Meta: Add more documentation and correct naming.

2024-03-02 12:48:49 -05:00 · 2024-03-02 12:48:49 -05:00 · 2f1b34b4cd
commit 2f1b34b4cd
parent 1cfbcffe94
2 changed files with 30 additions and 7 deletions
--- a/README.md
+++ b/README.md
@ -5,17 +5,22 @@ avoid expensive allocations during runtime. This preallocates objects in the
 constructor (with threads) then offers you two functions: `getPtr()` and `returnPtr(ptr)`.

 Using C++ concepts, we can use templates and require the class given to have a
-default constructor and to have a .reset() function. It will be used to clean the
+default constructor and to have a `.reset()` function. It will be used to clean the
 objects before giving them to another caller.

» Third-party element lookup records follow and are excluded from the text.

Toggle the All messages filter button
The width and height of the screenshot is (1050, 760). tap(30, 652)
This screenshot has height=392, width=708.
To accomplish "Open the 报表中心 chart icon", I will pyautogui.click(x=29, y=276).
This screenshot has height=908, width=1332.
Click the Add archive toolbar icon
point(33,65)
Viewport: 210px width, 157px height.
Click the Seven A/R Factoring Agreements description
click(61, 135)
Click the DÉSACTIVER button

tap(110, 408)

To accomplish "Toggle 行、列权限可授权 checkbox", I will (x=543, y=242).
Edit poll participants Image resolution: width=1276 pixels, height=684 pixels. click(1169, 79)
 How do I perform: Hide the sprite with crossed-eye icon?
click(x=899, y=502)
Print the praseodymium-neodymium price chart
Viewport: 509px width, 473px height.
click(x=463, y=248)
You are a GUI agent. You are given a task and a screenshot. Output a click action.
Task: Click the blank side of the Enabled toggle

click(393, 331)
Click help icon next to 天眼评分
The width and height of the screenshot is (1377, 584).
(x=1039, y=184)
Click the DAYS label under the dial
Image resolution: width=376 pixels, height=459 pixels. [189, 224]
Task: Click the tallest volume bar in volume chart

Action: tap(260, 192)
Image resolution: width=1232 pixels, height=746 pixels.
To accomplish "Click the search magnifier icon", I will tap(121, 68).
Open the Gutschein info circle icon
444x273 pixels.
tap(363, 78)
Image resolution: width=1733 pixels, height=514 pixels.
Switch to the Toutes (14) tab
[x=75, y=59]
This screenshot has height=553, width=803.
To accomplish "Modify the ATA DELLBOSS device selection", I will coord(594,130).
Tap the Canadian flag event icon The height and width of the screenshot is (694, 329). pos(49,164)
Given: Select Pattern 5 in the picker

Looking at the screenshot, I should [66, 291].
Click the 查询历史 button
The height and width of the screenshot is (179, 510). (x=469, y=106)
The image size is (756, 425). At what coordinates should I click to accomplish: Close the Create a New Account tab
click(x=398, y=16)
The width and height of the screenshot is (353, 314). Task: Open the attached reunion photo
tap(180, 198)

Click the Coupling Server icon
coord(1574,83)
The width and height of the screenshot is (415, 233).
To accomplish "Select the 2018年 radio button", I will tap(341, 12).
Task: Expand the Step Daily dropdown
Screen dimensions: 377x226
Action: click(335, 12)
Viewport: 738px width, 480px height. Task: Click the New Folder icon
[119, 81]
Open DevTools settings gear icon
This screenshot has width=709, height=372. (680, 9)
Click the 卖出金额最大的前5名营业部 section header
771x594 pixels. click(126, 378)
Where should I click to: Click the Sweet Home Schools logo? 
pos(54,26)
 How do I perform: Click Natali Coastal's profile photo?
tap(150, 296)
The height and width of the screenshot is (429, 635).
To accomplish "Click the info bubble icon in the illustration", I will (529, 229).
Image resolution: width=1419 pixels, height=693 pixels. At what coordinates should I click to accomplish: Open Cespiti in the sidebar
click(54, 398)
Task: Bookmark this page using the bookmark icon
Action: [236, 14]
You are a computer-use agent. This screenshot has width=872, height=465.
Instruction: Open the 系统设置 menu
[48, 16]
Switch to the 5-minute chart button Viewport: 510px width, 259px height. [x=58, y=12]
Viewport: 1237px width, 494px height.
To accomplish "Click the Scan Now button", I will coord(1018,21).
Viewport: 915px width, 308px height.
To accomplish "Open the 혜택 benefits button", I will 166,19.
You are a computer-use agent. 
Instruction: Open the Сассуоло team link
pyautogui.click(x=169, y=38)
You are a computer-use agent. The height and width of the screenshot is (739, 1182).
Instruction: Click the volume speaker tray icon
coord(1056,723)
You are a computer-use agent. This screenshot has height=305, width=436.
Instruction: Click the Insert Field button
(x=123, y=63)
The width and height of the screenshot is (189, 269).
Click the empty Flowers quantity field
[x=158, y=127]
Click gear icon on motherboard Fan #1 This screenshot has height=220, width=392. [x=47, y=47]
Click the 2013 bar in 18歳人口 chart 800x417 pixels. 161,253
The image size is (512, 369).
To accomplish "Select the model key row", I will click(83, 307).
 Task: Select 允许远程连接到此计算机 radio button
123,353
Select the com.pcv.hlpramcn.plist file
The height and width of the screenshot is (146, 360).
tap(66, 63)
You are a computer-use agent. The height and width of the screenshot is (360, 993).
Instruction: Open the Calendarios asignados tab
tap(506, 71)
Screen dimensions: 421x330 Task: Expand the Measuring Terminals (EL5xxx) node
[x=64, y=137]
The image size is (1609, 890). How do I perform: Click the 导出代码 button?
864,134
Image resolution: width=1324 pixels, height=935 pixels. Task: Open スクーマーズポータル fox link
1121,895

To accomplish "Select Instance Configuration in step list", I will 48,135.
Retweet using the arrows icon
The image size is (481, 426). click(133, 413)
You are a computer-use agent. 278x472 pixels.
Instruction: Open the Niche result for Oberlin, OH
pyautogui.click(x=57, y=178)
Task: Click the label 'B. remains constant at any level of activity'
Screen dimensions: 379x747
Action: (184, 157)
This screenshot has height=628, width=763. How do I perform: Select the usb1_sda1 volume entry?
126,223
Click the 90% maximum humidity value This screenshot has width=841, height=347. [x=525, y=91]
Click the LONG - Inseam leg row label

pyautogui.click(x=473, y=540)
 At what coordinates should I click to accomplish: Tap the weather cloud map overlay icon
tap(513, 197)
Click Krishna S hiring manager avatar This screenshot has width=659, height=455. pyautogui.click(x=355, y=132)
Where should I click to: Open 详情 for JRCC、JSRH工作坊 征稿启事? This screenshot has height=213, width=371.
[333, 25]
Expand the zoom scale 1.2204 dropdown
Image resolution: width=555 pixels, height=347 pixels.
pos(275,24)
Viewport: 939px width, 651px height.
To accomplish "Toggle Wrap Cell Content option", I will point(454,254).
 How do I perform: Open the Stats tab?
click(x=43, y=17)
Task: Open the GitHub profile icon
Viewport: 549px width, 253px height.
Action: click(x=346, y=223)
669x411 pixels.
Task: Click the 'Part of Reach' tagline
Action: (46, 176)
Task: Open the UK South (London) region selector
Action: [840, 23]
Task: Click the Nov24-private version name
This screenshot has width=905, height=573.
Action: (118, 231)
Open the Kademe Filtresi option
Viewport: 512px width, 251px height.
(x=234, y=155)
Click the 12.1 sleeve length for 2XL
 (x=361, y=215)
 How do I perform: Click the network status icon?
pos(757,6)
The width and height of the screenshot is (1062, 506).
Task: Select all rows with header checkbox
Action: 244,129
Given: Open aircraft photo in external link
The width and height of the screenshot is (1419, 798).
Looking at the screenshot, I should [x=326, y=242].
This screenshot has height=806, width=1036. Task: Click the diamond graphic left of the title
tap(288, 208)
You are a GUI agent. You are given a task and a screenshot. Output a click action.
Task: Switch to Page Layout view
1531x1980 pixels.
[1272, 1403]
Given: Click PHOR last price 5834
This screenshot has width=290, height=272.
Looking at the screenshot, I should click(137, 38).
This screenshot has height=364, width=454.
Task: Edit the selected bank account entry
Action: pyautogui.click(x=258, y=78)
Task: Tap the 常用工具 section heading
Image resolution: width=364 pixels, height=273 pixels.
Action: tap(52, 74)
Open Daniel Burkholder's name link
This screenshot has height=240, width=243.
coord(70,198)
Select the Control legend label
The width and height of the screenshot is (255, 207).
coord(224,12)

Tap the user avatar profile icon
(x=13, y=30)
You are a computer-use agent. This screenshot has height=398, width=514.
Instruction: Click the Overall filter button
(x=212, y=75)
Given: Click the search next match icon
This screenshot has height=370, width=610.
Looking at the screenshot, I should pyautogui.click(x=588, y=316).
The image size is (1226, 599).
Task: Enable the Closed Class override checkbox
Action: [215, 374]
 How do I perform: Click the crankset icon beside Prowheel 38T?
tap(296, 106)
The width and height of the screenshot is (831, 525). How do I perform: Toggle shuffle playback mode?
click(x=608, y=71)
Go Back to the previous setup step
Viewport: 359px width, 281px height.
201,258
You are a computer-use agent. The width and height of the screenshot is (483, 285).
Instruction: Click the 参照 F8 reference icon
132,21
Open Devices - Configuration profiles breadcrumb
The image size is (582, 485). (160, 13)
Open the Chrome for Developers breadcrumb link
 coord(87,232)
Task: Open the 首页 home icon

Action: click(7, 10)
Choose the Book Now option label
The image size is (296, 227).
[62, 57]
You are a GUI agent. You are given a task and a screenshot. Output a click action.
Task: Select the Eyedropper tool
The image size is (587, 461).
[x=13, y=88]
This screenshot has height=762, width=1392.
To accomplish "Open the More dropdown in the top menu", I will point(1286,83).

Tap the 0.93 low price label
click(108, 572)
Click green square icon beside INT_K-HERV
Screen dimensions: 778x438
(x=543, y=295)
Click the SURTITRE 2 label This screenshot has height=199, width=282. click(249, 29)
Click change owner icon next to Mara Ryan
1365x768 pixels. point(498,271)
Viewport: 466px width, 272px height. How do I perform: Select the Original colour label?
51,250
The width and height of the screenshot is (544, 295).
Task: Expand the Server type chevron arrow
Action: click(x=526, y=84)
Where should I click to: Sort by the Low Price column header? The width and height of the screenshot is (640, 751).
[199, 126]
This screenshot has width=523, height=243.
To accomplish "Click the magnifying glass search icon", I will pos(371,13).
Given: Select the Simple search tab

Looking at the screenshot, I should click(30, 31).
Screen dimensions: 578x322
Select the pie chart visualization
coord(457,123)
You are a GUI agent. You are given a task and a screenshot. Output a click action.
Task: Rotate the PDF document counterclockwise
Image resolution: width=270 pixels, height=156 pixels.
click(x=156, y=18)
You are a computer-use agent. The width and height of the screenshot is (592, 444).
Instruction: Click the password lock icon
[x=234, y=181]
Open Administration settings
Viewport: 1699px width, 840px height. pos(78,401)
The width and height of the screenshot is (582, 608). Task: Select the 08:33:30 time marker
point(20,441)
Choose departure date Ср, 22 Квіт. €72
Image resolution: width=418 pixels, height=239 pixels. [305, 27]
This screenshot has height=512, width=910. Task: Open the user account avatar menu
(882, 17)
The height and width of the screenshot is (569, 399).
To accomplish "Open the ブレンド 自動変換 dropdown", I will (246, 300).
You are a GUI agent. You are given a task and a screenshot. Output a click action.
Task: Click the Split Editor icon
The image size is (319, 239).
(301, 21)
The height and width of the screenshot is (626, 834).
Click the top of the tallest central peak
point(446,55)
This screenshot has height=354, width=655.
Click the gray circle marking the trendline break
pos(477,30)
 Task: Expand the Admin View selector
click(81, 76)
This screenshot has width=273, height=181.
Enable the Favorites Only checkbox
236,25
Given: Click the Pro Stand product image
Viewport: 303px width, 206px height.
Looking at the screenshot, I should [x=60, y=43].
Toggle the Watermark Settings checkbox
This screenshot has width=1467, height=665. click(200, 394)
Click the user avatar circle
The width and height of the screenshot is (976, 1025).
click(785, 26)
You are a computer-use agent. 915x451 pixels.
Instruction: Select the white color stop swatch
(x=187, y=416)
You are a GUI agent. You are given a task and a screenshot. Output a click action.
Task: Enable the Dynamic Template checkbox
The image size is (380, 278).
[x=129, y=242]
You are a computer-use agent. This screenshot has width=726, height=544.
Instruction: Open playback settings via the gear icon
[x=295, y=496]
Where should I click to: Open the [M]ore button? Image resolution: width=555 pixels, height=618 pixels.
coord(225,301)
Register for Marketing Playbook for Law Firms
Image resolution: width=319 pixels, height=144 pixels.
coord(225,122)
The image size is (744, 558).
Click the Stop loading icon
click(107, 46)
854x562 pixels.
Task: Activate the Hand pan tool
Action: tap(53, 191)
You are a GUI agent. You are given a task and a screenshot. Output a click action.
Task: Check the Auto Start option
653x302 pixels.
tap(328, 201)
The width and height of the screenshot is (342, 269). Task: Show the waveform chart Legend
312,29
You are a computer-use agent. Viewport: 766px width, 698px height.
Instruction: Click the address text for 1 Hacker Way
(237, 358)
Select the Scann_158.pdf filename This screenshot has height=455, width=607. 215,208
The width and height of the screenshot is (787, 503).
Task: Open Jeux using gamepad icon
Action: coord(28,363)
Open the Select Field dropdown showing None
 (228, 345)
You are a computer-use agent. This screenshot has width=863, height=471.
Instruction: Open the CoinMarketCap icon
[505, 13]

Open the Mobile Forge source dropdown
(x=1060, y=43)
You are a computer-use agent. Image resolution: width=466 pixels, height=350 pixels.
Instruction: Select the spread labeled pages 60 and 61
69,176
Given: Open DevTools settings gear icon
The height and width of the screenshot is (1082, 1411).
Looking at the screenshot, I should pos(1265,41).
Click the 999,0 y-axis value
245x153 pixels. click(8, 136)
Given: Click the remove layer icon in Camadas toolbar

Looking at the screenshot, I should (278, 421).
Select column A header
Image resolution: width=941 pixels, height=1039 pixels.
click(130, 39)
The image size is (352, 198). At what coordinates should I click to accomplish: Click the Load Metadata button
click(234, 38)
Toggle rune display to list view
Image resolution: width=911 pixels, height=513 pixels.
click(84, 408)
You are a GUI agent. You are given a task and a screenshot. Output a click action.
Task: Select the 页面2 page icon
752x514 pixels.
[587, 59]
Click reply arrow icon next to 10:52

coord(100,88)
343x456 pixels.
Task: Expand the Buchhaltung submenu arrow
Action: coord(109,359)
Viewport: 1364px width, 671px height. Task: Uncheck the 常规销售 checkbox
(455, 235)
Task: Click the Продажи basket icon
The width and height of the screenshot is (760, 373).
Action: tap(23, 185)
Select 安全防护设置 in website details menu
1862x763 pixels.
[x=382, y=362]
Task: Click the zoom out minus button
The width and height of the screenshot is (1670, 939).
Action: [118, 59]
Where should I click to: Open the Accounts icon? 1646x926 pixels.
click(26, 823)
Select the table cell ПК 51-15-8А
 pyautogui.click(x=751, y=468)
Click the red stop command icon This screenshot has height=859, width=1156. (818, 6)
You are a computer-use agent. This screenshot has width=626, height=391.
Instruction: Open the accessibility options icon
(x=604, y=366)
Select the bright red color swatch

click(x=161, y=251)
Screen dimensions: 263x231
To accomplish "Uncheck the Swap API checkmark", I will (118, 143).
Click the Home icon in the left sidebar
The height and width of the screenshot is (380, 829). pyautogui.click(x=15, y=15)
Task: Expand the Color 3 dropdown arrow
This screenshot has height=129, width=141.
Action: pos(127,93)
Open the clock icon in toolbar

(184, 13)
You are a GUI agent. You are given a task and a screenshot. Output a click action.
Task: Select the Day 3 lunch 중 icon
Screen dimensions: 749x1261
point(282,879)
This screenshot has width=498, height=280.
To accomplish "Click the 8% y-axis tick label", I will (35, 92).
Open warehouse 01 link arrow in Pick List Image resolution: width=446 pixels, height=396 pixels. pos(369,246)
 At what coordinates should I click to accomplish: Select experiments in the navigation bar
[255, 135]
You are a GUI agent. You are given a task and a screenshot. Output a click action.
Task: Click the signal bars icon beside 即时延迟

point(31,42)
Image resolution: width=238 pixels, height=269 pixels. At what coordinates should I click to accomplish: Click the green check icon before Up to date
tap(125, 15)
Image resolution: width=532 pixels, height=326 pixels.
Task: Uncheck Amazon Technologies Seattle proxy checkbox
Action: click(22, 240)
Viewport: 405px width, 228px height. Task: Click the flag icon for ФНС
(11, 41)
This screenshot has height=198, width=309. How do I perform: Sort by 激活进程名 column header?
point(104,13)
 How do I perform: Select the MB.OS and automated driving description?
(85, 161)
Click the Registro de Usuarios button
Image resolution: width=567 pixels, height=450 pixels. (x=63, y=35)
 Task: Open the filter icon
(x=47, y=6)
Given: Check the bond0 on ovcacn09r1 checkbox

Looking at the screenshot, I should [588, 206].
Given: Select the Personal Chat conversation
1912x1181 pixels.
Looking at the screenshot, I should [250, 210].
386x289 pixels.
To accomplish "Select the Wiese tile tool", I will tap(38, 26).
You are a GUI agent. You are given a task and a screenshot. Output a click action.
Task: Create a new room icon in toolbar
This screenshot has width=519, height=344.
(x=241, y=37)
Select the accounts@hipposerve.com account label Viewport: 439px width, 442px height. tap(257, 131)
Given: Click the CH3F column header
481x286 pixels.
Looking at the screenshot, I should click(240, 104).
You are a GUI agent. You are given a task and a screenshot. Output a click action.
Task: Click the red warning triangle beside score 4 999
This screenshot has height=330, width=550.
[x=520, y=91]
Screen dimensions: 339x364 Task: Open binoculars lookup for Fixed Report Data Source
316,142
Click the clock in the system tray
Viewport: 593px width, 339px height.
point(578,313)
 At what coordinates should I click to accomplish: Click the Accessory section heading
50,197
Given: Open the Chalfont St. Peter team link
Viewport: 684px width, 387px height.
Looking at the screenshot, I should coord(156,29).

-This pool uses a hashmap and a pivot to make returnPtr(ptr) extremely fast.
+We avoid false sharing by keeping a high amount of work per thread. This should
+lead to cache lines not being shared between threads. While this pool uses a hashmap 
+and a pivot to make `returnPtr(ptr)` extremely fast, the construction's bottleneck is
+in the locking and unlocking of the hashmap's mutex. We need to do this since we cannot
+write in a `std::unordered_map` at different hashes concurrently.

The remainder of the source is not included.